Ce qui me gêne en effet dans le cas présent, c’est bien l’absence de choix qui est offerte au consommateur habitant cette région, qui ne dispose pas de la même offre que les autres clients de Quick ailleurs en France. Une situation tout aussi gênante quand un magasin Franprix décide de ne vendre que des produits hallal (Evry) ou casher (Paris 11e). Car il s’agit d’enseignes nationales. En revanche, qu’un kebab me propose de la viande certifiée islamique ne me pose aucun problème en revanche…

Bien entendu, le client pourrait aller dans un autre restaurant,  une autre chaîne de restauration rapide. Mais pourquoi serait-ce à lui de s’adapter et modifier ses habitudes et son comportement de consommation ? N’y a-t-il pas là, typiquement, une forme d’exclusion en sens inverse ?

Exclusion, communautarisme, les mots vont être au centre du débat à n’en pas douter.

Je comprends l’argument économique envisagé par Quick (un marché halal évalué à près de 5,5 milliards d’euros en 2010). Et toujours dans l’article du monde, un blogueur interviewé a raison de souligner que si Quick double son chiffre d’affaires dans ces restaurants, il n’hésitera pas à passer au tout halal.

Néanmoins, de nombreuses interrogations se font jour également sur la certification halal. Et au sein même de la communauté musulmane, des voix s’élèvent pour signaler le risque de stigmatisation de la religion musulmane.

Un coup de communication organisé par Quick

Pour un communicant, difficile de ne pas imaginer immédiatement qu’il s’agit là d’un coup de communication organisée par Quick.
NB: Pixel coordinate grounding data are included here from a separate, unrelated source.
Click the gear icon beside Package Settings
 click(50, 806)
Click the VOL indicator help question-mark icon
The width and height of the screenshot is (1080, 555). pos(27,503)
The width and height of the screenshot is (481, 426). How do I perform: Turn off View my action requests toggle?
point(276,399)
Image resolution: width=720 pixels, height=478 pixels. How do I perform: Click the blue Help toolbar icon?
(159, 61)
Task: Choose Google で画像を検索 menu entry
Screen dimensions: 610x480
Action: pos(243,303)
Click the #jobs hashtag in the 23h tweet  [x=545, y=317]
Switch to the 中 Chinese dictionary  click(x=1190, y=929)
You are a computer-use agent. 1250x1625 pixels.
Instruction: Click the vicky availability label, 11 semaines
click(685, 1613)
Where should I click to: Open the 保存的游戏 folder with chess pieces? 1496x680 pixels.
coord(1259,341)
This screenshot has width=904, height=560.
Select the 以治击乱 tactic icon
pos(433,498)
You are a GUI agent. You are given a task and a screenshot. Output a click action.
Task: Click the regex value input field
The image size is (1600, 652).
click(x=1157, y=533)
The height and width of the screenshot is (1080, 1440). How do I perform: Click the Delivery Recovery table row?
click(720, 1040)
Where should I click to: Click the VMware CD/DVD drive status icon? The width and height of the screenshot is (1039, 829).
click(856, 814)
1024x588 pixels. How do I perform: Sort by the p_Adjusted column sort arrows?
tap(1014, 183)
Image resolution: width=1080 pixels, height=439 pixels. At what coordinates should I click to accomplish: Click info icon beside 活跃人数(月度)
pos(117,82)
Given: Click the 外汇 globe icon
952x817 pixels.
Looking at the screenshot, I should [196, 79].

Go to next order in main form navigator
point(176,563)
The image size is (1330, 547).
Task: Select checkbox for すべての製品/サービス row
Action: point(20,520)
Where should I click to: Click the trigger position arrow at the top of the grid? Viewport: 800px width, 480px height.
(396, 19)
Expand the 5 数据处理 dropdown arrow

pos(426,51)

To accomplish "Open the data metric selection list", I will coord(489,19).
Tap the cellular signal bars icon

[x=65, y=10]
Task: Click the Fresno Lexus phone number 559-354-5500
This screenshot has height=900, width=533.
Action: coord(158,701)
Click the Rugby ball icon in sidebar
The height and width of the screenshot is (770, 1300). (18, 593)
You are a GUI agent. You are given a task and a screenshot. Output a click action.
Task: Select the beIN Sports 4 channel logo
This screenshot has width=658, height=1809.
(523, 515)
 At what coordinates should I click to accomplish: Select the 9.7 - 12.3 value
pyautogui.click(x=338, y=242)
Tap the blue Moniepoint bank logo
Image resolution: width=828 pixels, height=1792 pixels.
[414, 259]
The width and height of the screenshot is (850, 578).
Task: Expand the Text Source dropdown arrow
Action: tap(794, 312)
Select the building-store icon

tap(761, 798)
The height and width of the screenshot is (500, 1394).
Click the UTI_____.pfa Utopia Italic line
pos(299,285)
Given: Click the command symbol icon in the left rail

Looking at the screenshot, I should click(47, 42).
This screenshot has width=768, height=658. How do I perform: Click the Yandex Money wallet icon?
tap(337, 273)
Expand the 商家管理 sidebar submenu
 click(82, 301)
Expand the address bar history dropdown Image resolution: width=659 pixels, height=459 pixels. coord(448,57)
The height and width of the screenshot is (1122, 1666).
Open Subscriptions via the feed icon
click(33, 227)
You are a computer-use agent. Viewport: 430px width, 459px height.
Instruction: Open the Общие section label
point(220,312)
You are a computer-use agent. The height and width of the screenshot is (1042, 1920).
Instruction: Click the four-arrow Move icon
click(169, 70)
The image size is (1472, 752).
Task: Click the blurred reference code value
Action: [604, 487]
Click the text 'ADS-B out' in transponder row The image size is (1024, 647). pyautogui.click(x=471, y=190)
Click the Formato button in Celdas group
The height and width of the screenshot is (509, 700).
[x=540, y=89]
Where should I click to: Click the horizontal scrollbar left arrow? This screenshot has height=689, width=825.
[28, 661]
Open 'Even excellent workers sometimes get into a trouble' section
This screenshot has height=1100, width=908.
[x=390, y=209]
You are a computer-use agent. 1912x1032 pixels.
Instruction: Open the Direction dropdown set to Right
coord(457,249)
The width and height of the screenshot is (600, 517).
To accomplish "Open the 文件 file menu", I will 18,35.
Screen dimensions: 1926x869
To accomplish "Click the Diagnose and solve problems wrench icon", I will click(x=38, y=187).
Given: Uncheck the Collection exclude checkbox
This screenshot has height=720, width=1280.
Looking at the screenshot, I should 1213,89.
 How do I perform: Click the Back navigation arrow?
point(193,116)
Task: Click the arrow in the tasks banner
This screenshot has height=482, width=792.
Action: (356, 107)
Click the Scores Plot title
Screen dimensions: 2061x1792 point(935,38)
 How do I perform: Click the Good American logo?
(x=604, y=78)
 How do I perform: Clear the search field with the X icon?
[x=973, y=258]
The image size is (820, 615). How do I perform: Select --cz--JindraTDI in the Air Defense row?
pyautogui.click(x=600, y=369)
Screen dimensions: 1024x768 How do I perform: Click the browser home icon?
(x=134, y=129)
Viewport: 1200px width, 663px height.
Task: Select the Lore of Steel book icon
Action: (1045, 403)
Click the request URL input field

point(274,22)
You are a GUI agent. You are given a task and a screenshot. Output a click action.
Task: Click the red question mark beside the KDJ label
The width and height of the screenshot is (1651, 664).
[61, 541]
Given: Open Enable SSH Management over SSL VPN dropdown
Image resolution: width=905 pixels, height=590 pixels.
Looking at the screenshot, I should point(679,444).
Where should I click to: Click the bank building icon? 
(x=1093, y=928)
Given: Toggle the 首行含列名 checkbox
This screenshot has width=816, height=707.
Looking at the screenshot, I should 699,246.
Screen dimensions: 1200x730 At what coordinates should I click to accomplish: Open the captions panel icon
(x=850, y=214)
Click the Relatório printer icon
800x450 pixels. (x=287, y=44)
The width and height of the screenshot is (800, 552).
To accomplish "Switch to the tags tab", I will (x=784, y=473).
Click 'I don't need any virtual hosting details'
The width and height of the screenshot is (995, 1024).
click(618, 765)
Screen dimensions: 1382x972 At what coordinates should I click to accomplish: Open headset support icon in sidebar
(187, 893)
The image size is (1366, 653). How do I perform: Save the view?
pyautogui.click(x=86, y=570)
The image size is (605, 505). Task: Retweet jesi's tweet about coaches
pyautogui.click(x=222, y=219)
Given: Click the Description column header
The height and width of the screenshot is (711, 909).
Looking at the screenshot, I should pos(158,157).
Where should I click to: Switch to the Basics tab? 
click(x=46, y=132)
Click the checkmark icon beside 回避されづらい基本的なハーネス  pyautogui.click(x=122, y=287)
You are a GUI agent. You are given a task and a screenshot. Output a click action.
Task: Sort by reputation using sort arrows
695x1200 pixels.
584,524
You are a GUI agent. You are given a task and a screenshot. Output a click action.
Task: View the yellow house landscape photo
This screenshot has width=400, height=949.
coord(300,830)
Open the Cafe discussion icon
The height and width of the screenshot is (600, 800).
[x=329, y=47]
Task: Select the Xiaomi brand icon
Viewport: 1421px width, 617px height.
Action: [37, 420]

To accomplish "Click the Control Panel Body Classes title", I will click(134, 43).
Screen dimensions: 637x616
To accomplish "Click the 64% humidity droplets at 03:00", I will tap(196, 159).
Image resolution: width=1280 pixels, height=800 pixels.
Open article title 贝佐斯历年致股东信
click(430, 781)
Et pourtant, j’avoue qu’au travers de mes recherches, je n’ai rien trouvé qui puisse accréditer cette thèse.

Car cette action débutée en 2009 en toute discrétion finalement – lire chez Marc Vasseur son billet dans lequel il rappelle « à l’époque, point de réaction outrée. Ah si, un copain – Ali –  m’avait parlé de ça en décembre sur le thème du « tu comprends y a du pognon à se faire pour eux… » » – ne revient sur le devant de la scène que suite à l’article paru ce samedi 13 février dans la Voix du Nord, et qui soulignait l’absence de hamburger non-halal au Quick de Roubaix. Difficile de s’imaginer dans ces conditions là un coup de communication de la part de l’enseigne, puisqu’il n’y avait rien de nouveau depuis novembre.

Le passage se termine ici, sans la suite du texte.